**Problem:** Transcribe word for word the lines below from the line with "Click the scroll down arrow in options panel" through the line with "Given: Expand the", ends included.

### Records for this exercise

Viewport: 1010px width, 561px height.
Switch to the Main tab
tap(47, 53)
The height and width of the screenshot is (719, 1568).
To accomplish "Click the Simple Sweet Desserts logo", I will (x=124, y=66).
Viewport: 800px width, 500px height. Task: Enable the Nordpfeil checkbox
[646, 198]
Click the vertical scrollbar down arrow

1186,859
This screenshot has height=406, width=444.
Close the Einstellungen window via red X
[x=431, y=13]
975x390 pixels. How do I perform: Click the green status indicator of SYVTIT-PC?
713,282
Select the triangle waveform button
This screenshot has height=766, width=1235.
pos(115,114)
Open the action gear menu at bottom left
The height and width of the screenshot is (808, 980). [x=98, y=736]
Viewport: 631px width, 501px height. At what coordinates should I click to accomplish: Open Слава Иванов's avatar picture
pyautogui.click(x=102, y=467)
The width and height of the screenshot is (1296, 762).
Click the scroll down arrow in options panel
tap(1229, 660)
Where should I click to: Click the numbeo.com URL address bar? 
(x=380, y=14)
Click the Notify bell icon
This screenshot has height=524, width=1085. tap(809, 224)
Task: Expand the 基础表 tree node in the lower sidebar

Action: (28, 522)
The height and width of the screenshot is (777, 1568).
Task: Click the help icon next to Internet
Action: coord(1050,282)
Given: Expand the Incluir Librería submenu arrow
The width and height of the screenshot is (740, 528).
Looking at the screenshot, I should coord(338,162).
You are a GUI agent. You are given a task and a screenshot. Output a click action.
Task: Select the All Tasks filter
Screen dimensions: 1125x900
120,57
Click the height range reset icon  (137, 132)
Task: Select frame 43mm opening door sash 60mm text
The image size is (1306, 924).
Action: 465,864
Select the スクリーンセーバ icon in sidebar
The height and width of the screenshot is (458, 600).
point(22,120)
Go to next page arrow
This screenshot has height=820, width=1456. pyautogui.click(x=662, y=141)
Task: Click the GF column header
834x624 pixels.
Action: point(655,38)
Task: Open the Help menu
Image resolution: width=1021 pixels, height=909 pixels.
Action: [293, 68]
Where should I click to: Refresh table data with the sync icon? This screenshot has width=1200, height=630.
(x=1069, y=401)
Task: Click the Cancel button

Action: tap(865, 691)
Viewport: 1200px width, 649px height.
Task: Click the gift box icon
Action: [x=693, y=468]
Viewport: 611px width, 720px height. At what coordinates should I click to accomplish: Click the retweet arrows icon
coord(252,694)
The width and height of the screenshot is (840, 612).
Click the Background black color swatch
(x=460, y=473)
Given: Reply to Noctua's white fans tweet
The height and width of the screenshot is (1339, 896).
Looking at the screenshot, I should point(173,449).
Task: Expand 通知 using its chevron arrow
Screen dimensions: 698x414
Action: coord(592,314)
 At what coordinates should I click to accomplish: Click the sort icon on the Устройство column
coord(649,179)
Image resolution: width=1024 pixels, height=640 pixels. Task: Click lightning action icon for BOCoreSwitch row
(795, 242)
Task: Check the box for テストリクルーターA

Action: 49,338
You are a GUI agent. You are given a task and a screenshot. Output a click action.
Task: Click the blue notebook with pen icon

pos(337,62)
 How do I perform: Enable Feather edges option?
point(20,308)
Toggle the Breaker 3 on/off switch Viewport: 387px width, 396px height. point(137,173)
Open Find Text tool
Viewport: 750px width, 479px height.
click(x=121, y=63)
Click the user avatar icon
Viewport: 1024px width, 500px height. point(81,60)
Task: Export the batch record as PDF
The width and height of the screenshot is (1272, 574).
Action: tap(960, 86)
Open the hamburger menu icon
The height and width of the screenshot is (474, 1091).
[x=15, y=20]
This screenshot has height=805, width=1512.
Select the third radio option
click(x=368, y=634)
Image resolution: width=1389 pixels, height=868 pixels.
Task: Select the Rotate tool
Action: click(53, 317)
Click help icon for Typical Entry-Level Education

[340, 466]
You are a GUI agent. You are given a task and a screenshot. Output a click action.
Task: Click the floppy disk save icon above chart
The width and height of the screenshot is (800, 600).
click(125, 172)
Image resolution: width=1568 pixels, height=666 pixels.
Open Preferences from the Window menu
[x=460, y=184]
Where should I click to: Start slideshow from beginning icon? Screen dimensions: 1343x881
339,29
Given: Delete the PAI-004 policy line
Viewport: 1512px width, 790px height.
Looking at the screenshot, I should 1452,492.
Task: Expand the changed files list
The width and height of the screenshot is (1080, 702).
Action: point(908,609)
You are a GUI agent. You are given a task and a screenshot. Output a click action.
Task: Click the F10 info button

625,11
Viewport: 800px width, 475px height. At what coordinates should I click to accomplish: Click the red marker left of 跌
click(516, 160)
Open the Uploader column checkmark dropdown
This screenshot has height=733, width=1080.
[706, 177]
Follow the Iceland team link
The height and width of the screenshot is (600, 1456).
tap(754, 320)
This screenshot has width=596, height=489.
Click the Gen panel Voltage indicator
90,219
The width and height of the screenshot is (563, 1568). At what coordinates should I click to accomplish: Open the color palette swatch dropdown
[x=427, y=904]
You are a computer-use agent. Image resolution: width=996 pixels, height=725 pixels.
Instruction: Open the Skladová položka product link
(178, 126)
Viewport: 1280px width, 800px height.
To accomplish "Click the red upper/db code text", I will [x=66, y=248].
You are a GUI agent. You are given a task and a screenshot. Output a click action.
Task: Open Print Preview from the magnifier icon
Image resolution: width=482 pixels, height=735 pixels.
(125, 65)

######

**Task output:**
Click the scroll down arrow in options panel
tap(1229, 660)
Where should I click to: Click the numbeo.com URL address bar? 
(x=380, y=14)
Click the Notify bell icon
This screenshot has height=524, width=1085. tap(809, 224)
Task: Expand the 基础表 tree node in the lower sidebar

Action: (28, 522)
The height and width of the screenshot is (777, 1568).
Task: Click the help icon next to Internet
Action: coord(1050,282)
Given: Expand the Incluir Librería submenu arrow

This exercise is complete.